-- Exercise requirements --
Character for character, give back every line below.

......

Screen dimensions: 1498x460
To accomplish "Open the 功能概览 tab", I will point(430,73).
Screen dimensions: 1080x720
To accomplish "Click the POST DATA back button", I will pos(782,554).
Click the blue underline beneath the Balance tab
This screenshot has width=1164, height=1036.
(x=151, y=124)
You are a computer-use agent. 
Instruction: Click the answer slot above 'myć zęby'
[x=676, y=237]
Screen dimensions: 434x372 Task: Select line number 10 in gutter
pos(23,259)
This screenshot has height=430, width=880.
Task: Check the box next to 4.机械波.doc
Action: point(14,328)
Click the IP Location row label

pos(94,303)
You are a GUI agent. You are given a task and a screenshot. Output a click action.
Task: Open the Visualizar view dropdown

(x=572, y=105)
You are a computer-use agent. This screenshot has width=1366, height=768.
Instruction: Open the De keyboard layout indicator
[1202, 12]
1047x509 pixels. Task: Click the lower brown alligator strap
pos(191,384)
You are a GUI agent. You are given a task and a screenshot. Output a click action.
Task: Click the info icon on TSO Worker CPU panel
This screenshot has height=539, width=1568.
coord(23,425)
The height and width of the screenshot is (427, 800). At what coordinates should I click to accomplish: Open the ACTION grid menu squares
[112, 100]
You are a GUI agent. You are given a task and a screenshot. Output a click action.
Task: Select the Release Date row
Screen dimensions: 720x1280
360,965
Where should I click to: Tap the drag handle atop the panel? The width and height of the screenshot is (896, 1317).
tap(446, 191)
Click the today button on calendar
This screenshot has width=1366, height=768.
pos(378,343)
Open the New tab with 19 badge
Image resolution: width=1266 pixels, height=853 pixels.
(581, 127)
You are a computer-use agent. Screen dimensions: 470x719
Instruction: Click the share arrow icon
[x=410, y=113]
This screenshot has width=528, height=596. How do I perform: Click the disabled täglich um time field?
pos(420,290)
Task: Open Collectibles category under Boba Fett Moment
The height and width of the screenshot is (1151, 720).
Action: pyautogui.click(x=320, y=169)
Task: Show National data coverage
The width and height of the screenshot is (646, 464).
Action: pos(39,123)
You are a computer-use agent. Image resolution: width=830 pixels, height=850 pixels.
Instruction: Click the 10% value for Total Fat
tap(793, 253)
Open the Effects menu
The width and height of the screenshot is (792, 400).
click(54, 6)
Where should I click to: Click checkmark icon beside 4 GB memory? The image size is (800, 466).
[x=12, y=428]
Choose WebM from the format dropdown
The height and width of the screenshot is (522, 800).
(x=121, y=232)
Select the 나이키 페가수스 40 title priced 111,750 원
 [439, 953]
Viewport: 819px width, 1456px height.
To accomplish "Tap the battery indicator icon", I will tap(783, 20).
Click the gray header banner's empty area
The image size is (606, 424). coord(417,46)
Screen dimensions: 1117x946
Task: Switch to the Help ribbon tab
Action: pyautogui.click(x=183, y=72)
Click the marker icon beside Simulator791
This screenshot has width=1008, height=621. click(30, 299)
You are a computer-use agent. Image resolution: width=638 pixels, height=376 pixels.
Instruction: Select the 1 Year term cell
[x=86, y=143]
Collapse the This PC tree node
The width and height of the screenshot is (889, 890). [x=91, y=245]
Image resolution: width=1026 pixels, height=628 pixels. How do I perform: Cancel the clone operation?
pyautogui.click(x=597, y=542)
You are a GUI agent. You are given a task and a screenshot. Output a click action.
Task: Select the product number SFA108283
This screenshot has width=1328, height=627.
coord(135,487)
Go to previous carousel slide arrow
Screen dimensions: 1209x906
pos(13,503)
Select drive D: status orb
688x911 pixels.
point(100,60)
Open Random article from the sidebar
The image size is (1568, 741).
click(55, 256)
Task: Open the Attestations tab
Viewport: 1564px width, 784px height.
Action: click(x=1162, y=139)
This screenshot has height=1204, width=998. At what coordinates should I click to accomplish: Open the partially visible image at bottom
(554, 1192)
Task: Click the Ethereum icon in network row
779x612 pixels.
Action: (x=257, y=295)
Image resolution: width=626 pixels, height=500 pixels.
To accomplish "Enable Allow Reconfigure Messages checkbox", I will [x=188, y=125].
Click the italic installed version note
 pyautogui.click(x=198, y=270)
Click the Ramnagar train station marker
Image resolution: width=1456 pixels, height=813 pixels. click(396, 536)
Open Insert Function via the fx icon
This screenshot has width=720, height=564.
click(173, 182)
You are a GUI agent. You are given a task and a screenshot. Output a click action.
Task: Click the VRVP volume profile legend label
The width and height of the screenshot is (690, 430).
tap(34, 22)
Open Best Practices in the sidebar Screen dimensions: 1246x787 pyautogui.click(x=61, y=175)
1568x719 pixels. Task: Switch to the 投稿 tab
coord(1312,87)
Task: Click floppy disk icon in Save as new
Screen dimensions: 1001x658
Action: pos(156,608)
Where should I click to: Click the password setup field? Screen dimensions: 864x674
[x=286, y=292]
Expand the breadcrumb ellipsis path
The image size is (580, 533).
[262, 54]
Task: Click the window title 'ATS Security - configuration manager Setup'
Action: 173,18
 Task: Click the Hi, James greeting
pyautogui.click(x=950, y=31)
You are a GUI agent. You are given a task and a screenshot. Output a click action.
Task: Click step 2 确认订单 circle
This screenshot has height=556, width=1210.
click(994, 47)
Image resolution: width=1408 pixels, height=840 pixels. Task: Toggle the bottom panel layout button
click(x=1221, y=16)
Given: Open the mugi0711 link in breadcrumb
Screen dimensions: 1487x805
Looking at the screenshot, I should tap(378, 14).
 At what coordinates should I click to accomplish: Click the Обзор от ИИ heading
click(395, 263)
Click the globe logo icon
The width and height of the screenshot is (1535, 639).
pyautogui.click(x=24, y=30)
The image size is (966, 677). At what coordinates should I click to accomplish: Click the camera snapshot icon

......

-- Answer --
Screen dimensions: 1498x460
To accomplish "Open the 功能概览 tab", I will point(430,73).
Screen dimensions: 1080x720
To accomplish "Click the POST DATA back button", I will pos(782,554).
Click the blue underline beneath the Balance tab
This screenshot has width=1164, height=1036.
(x=151, y=124)
You are a computer-use agent. 
Instruction: Click the answer slot above 'myć zęby'
[x=676, y=237]
Screen dimensions: 434x372 Task: Select line number 10 in gutter
pos(23,259)
This screenshot has height=430, width=880.
Task: Check the box next to 4.机械波.doc
Action: point(14,328)
Click the IP Location row label

pos(94,303)
You are a GUI agent. You are given a task and a screenshot. Output a click action.
Task: Open the Visualizar view dropdown

(x=572, y=105)
You are a computer-use agent. This screenshot has width=1366, height=768.
Instruction: Open the De keyboard layout indicator
[1202, 12]
1047x509 pixels. Task: Click the lower brown alligator strap
pos(191,384)
You are a GUI agent. You are given a task and a screenshot. Output a click action.
Task: Click the info icon on TSO Worker CPU panel
This screenshot has height=539, width=1568.
coord(23,425)
The height and width of the screenshot is (427, 800). At what coordinates should I click to accomplish: Open the ACTION grid menu squares
[112, 100]
You are a GUI agent. You are given a task and a screenshot. Output a click action.
Task: Select the Release Date row
Screen dimensions: 720x1280
360,965
Where should I click to: Tap the drag handle atop the panel? The width and height of the screenshot is (896, 1317).
tap(446, 191)
Click the today button on calendar
This screenshot has width=1366, height=768.
pos(378,343)
Open the New tab with 19 badge
Image resolution: width=1266 pixels, height=853 pixels.
(581, 127)
You are a computer-use agent. Screen dimensions: 470x719
Instruction: Click the share arrow icon
[x=410, y=113]
This screenshot has width=528, height=596. How do I perform: Click the disabled täglich um time field?
pos(420,290)
Task: Open Collectibles category under Boba Fett Moment
The height and width of the screenshot is (1151, 720).
Action: pyautogui.click(x=320, y=169)
Task: Show National data coverage
The width and height of the screenshot is (646, 464).
Action: pos(39,123)
You are a computer-use agent. Image resolution: width=830 pixels, height=850 pixels.
Instruction: Click the 10% value for Total Fat
tap(793, 253)
Open the Effects menu
The width and height of the screenshot is (792, 400).
click(54, 6)
Where should I click to: Click checkmark icon beside 4 GB memory? The image size is (800, 466).
[x=12, y=428]
Choose WebM from the format dropdown
The height and width of the screenshot is (522, 800).
(x=121, y=232)
Select the 나이키 페가수스 40 title priced 111,750 원
 [439, 953]
Viewport: 819px width, 1456px height.
To accomplish "Tap the battery indicator icon", I will tap(783, 20).
Click the gray header banner's empty area
The image size is (606, 424). coord(417,46)
Screen dimensions: 1117x946
Task: Switch to the Help ribbon tab
Action: pyautogui.click(x=183, y=72)
Click the marker icon beside Simulator791
This screenshot has width=1008, height=621. click(30, 299)
You are a computer-use agent. Image resolution: width=638 pixels, height=376 pixels.
Instruction: Select the 1 Year term cell
[x=86, y=143]
Collapse the This PC tree node
The width and height of the screenshot is (889, 890). [x=91, y=245]
Image resolution: width=1026 pixels, height=628 pixels. How do I perform: Cancel the clone operation?
pyautogui.click(x=597, y=542)
You are a GUI agent. You are given a task and a screenshot. Output a click action.
Task: Select the product number SFA108283
This screenshot has width=1328, height=627.
coord(135,487)
Go to previous carousel slide arrow
Screen dimensions: 1209x906
pos(13,503)
Select drive D: status orb
688x911 pixels.
point(100,60)
Open Random article from the sidebar
The image size is (1568, 741).
click(55, 256)
Task: Open the Attestations tab
Viewport: 1564px width, 784px height.
Action: click(x=1162, y=139)
This screenshot has height=1204, width=998. At what coordinates should I click to accomplish: Open the partially visible image at bottom
(554, 1192)
Task: Click the Ethereum icon in network row
779x612 pixels.
Action: (x=257, y=295)
Image resolution: width=626 pixels, height=500 pixels.
To accomplish "Enable Allow Reconfigure Messages checkbox", I will [x=188, y=125].
Click the italic installed version note
 pyautogui.click(x=198, y=270)
Click the Ramnagar train station marker
Image resolution: width=1456 pixels, height=813 pixels. click(396, 536)
Open Insert Function via the fx icon
This screenshot has width=720, height=564.
click(173, 182)
You are a GUI agent. You are given a task and a screenshot. Output a click action.
Task: Click the VRVP volume profile legend label
The width and height of the screenshot is (690, 430).
tap(34, 22)
Open Best Practices in the sidebar Screen dimensions: 1246x787 pyautogui.click(x=61, y=175)
1568x719 pixels. Task: Switch to the 投稿 tab
coord(1312,87)
Task: Click floppy disk icon in Save as new
Screen dimensions: 1001x658
Action: pos(156,608)
Where should I click to: Click the password setup field? Screen dimensions: 864x674
[x=286, y=292]
Expand the breadcrumb ellipsis path
The image size is (580, 533).
[262, 54]
Task: Click the window title 'ATS Security - configuration manager Setup'
Action: 173,18
 Task: Click the Hi, James greeting
pyautogui.click(x=950, y=31)
You are a GUI agent. You are given a task and a screenshot. Output a click action.
Task: Click step 2 确认订单 circle
This screenshot has height=556, width=1210.
click(994, 47)
Image resolution: width=1408 pixels, height=840 pixels. Task: Toggle the bottom panel layout button
click(x=1221, y=16)
Given: Open the mugi0711 link in breadcrumb
Screen dimensions: 1487x805
Looking at the screenshot, I should tap(378, 14).
 At what coordinates should I click to accomplish: Click the Обзор от ИИ heading
click(395, 263)
Click the globe logo icon
The width and height of the screenshot is (1535, 639).
pyautogui.click(x=24, y=30)
The image size is (966, 677). At what coordinates should I click to accomplish: Click the camera snapshot icon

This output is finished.